**REQUIREMENT 1**
Please pull out everything in the Seepia album page from "1. Glumurphonel (5:08)" down to "7. Antiquate (2:45)", word for word.
**REQUIREMENT 2**
According to the Seepia album page, on which label was the album released?

**EXTRACT PROVIDED**
******************************

Progarchives, the progressive rock ultimate discography

SEEPIA

Portal

Tech/Extreme Prog Metal


From Progarchives.com, the ultimate progressive rock music website

Portal Seepia album cover
3.89 | 18 ratings | 3 reviews | 11% 5 stars

Write a review

Buy PORTAL Music
from Progarchives.com partners
Studio Album, released in 2003

Songs / Tracks Listing

1. Glumurphonel (5:08)
2. Vessel of Balon (2:43)
3. Tempus Fugit (4:21)
4. Sunken (3:13)
5. Atmosblisters (4:13)
6. Transcending a Mere Multiverse (3:05)
7. Antiquate (2:45)
8. The EndMills (6:42)

Total Time 32:10

Line-up / Musicians

- The Curator / vocals
- Horror Illogium / lead guitar
- Aphotic Mote / rhythm guitar
- Werm / bass
- Mephitic / drums

Releases information

Full-length, Black Talon Media
2003

Thanks to J-Man for the addition
and to projeKct for the last updates
Edit this entry

Buy PORTAL Seepia Music



PORTAL Seepia ratings distribution


3.89
(18 ratings)
Essential: a masterpiece of progressive rock music(11%)
11%
Excellent addition to any prog rock music collection(61%)
61%
Good, but non-essential (6%)
6%
Collectors/fans only (17%)
17%
Poor. Only for completionists (6%)
6%

PORTAL Seepia reviews


Showing all collaborators reviews and last reviews preview | Show all reviews/ratings

Collaborators/Experts Reviews

Review by Prog Sothoth
COLLABORATOR Honorary Collaborator
4 stars I can safely say that none of these songs will ever be used in a Volvo or a Gap television ad. If you're not a death metal fan, this is actually a good album to own if for no other reason than to play it to death metal fans just to hear them say things about the music that you and most of the world say concerning death metal in general. To say this album is a difficult listen is like saying Victoria Beckham is a velociraptor in disguise. That's just how it is. This may be one of the most entertaining extreme albums I've ever heard.

The overall impression one would get from a first listen would be a swirling miasma of unusual and brutal chaos interspersed with morbid creepy ambience. It has all the elements of death metal: distorted down-tuned guitars, bass, a drummer on speed, cocaine and Turkish espresso, and guttural roars for vocals. Thing is, what Portal does with these blueprints is throw them all in a nuclear blender, stir in a darker sense of atmosphere and a few spoonfuls of gloomy soundscapes, and carefully pour the results into eight wine glasses. The result is Seepia. It's delicious to the few and the proud, and a great way to clear the house of unwanted guests. It's also quite technical without being a blatant showcase of virtuosity due to the chaotic wall of sound, and it's even further removed from grindcore than death metal, although there's maybe a bit of black metal seeping through on a purely aesthetic level. The lyrics, when actually read, veer towards the Lovecraftian in nature, which adds to the final package.

******************************

**EXCERPTED RECORDS**

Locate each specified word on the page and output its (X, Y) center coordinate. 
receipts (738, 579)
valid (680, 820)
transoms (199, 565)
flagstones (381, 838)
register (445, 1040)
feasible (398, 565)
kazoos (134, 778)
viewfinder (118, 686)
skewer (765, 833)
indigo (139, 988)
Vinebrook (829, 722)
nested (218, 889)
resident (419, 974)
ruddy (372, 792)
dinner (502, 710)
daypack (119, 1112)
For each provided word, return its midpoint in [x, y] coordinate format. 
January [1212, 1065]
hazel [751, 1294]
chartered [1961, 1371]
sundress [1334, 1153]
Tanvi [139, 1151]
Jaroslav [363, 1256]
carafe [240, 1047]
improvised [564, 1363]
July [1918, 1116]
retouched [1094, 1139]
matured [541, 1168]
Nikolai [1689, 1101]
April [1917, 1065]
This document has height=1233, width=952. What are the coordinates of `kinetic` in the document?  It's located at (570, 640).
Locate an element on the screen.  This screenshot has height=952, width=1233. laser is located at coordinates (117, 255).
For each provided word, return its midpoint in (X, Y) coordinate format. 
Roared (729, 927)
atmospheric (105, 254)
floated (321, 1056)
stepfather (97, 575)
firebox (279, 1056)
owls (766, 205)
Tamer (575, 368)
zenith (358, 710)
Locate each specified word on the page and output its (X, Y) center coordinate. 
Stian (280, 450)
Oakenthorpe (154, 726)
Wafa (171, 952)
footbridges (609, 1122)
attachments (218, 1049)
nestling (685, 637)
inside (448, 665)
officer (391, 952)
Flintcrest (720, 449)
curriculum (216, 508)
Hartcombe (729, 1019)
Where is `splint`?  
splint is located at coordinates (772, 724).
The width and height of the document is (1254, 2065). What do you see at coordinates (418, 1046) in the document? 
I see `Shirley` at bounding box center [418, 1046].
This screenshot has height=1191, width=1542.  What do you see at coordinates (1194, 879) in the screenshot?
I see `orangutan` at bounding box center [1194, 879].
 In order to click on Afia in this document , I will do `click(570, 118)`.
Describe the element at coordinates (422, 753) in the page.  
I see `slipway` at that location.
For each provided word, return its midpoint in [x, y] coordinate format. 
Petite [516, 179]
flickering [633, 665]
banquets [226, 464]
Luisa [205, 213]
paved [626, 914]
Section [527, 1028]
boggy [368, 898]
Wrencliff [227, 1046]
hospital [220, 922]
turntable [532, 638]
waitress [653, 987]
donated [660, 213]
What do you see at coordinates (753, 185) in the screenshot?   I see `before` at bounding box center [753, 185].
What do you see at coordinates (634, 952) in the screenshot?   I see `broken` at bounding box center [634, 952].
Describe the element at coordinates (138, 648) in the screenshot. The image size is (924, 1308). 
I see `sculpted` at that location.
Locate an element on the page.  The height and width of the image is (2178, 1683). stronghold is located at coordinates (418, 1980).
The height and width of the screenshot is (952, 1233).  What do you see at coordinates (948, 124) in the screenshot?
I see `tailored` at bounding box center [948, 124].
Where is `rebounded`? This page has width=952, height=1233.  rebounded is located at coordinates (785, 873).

******************************

**TASK SOLUTION 1**
1. Glumurphonel (5:08)
2. Vessel of Balon (2:43)
3. Tempus Fugit (4:21)
4. Sunken (3:13)
5. Atmosblisters (4:13)
6. Transcending a Mere Multiverse (3:05)
7. Antiquate (2:45)

**TASK SOLUTION 2**
Black Talon Media